**Records for this task**
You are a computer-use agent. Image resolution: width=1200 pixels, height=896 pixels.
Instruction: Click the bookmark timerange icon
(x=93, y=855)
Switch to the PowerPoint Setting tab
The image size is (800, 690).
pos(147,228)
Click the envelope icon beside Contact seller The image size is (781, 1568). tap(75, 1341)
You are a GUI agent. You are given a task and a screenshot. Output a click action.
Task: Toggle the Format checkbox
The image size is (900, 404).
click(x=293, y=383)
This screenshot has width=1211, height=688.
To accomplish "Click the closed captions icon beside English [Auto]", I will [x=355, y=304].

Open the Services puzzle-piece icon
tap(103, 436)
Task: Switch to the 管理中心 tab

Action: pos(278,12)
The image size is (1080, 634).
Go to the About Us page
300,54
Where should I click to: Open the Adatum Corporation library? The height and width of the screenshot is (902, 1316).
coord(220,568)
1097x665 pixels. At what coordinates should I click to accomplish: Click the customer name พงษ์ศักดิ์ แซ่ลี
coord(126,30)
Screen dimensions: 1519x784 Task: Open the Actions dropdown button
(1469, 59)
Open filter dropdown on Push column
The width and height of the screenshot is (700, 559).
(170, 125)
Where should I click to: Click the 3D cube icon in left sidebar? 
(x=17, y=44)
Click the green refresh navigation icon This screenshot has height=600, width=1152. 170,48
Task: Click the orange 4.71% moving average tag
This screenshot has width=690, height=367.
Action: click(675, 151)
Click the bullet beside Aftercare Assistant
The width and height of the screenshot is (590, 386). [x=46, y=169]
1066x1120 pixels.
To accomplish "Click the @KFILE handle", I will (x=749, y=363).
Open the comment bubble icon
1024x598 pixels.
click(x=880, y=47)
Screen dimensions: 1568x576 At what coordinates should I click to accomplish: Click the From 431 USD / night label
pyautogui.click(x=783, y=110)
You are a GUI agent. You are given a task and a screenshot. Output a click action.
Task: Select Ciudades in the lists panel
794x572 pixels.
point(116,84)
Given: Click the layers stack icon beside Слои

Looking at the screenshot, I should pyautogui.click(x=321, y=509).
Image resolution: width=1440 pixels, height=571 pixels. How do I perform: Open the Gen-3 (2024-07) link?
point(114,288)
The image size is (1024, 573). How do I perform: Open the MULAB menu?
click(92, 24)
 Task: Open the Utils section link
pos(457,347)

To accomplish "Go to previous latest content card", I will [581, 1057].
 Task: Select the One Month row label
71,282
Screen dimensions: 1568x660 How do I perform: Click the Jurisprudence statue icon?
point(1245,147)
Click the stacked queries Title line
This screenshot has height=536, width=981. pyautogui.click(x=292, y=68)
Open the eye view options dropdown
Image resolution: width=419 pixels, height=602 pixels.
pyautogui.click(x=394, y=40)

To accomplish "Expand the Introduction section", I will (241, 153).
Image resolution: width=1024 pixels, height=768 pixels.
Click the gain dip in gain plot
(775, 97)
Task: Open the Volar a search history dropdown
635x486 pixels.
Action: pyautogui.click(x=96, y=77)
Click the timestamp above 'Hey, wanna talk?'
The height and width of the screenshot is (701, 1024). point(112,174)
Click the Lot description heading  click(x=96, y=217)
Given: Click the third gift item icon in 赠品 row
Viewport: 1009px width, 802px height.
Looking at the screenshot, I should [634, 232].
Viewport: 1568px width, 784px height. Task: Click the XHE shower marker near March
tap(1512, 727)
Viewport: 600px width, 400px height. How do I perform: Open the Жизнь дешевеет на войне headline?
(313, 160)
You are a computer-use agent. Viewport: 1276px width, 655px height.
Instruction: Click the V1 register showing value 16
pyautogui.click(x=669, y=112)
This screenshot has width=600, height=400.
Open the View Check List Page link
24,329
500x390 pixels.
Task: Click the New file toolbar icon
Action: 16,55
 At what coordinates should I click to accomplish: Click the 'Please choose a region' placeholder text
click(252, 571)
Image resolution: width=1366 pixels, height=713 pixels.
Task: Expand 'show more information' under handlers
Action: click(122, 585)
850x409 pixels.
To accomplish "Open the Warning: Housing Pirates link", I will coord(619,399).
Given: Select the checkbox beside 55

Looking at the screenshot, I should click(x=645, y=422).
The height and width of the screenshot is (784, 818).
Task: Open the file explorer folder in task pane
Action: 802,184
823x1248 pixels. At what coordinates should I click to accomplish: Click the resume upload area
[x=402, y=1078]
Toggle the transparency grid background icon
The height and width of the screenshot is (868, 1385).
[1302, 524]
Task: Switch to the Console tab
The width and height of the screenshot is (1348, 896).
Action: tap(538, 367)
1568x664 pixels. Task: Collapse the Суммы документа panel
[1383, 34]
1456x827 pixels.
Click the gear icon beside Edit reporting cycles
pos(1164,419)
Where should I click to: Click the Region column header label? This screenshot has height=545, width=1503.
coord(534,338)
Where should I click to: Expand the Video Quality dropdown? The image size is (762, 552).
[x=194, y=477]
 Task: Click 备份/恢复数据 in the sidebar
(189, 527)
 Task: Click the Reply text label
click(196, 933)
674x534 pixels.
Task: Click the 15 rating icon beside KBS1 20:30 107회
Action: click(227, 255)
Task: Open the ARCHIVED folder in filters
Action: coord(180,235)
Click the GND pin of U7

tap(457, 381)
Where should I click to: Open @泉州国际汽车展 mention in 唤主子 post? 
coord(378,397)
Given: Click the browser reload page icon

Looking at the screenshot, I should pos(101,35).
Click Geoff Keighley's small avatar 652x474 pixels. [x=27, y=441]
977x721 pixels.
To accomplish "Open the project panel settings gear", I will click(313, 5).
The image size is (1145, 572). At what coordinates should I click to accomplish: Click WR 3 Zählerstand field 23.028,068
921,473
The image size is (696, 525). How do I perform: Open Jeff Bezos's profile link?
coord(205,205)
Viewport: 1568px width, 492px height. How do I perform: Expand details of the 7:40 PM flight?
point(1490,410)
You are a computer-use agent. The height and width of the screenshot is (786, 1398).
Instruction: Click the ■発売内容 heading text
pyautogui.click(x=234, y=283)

**Prompt**
Please copy all lines of the listing in which the string "computer" occurs.

**Expected output**
You are a computer-use agent. Image resolution: width=1200 pixels, height=896 pixels.
You are a computer-use agent. Viewport: 1276px width, 655px height.
You are a computer-use agent. The height and width of the screenshot is (786, 1398).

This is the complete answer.